Os fiéis também destacam problemas no telhado. A lona que cobre o teto foi substituída em 2021, mas a comunidade afirma que a qualidade do material atual é inferior à anterior, que durou aproximadamente duas décadas sem apresentar falhas significativas. Atualmente, o acrílico utilizado para vedar o telhado está se soltando progressivamente, e a estrutura metálica que sustenta a lona também apresenta sinais de deterioração.
Reparos realizados pela comunidade e vulnerabilidade aumentada
Desde 2023, a própria comunidade já realizou três reparos emergenciais na estrutura, com custos variando entre R$ 1.200 e R$ 2.000, todos arcados pelos membros da igreja. Segundo a fiel Tarcila de Jesus, as fragilidades estruturais transformam o ambiente em alvo fácil para ações criminosas.
"A estrutura da nossa igreja, devido à fragilidade em que se encontra, tanto pelas avarias em pontos como janelas, portas e a própria lona, facilita invasões, tornando o ambiente mais vulnerável a esse tipo de situação, como vandalismo e furto", afirmou Tarcila.
A vulnerabilidade foi comprovada na prática na semana passada, quando a capela foi alvo de dois furtos em um intervalo de apenas três dias. Como medida paliativa, os fiéis instalaram câmeras com monitoramento 24 horas na sexta-feira (17), ao custo de R$ 225, valor integralmente pago pela comunidade.
Impacto emocional e contradição cultural
A fiel Giovana Almeida descreve o impacto psicológico da situação: "É muito triste ver como essa fragilidade na estrutura acaba deixando a capela vulnerável, despertando em nós, fiéis, uma sensação de tristeza, de insegurança e até de incapacidade".

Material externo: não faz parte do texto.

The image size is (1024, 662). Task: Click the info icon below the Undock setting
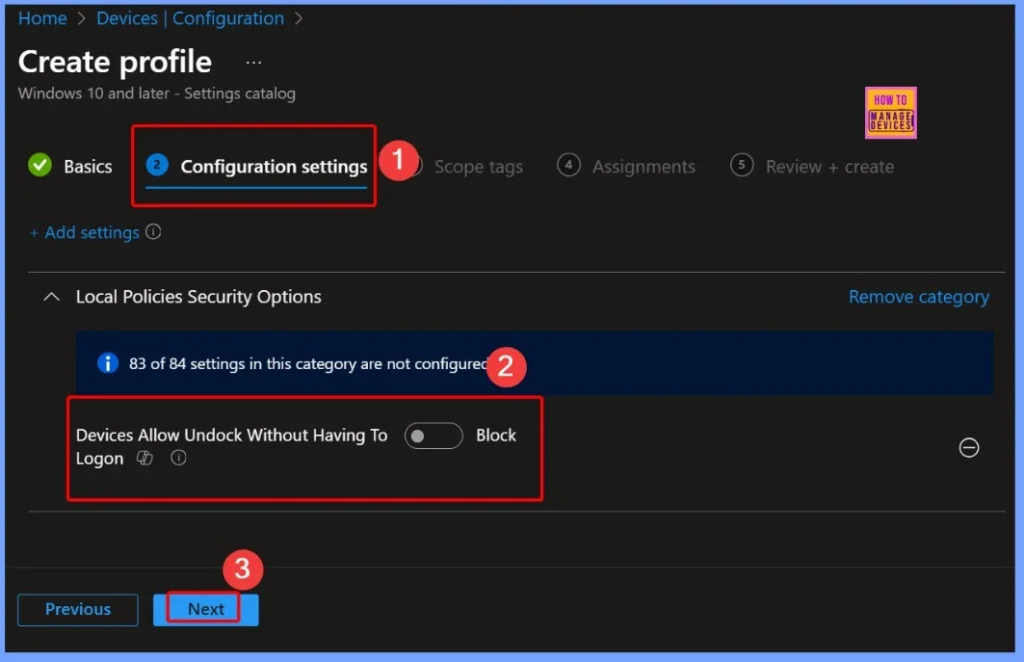pos(178,458)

Esta realidade contrasta fortemente com a importância cultural do espaço. Em novembro de 2025, a celebração recebeu o título de Patrimônio Cultural e Material do Maranhão. No entanto, segundo a comunidade católica, fora do período festivo, o local apresenta claros sinais de abandono, com mato alto e lixo espalhado pelo terreno.

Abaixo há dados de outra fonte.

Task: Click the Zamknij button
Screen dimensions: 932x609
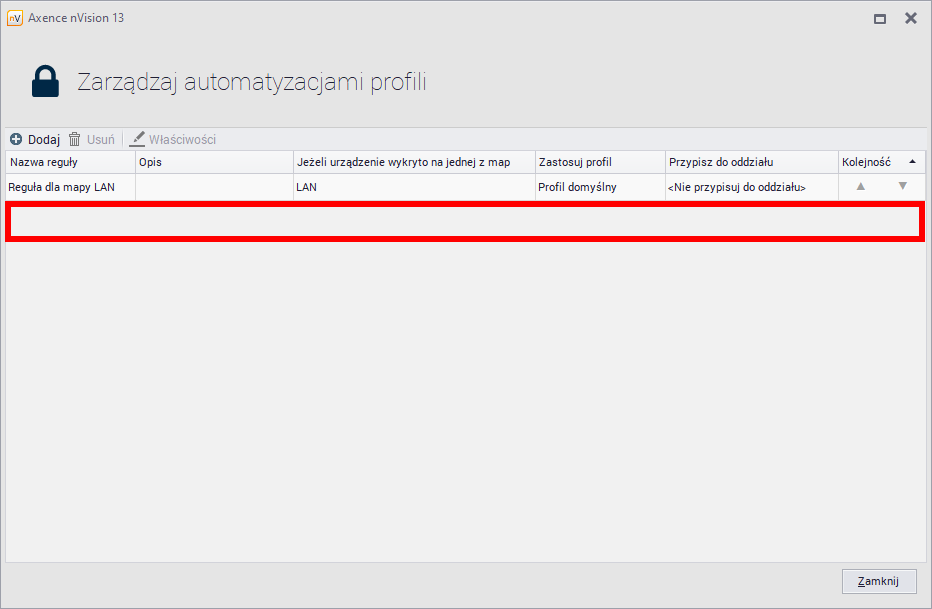Action: [x=878, y=581]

Para a antropóloga Marilande Martins Abreu, é necessário refletir profundamente sobre este descaso: "Nós devemos nos questionar por que esse abandono desses espaços de fé, de devoção, mas também de festa e de alegria, que estão ligados ao povo, às classes trabalhadoras e à cultura de comunidades de periferia e quilombolas".
Falta de intervenção oficial e respostas das autoridades
Segundo Kauana Barata, representante da comunidade, em agosto do ano passado, engenheiros e técnicos da Agência Executiva Metropolitana (AGEM) realizaram medições na capela, mas nenhum projeto de intervenção foi apresentado posteriormente. Ela destacou que tanto a construção original da capela quanto a última reforma significativa foram realizadas pelo Governo do Estado.
"A comunidade abre as portas para receber toda essa movimentação, essa festa belíssima que todos nós conhecemos, e estamos procurando o Estado para saber quem pode nos dar esse apoio na estrutura. A última reforma foi feita pelo governo do Estado, assim como a construção da capela", afirmou Kauana Barata, coordenadora da comunidade católica de São Pedro.
Diante das demandas, as autoridades apresentaram diferentes posicionamentos:
- Agência Executiva Metropolitana (AGEM): Informou que vai encaminhar uma equipe ao local para verificar as demandas e afirmou que não foi oficialmente notificada sobre os problemas estruturais.
- Corpo de Bombeiros: Confirmou que já realizou avaliações estruturais no local em ocasiões anteriores e que o relatório foi encaminhado às autoridades municipais competentes para as intervenções necessárias.
- Prefeitura de São Luís: Afirmou que não recebeu notificações sobre as condições estruturais da capela e que a manutenção do espaço tem sido executada pelo Governo do Estado do Maranhão.
- Secretaria de Estado da Cultura (Secma): Informou que está à disposição para prestar orientação técnica quanto à reforma e às intervenções necessárias.
Enquanto isso, a comunidade continua aguardando uma solução definitiva que garanta a segurança dos fiéis e preserve este importante patrimônio cultural maranhense.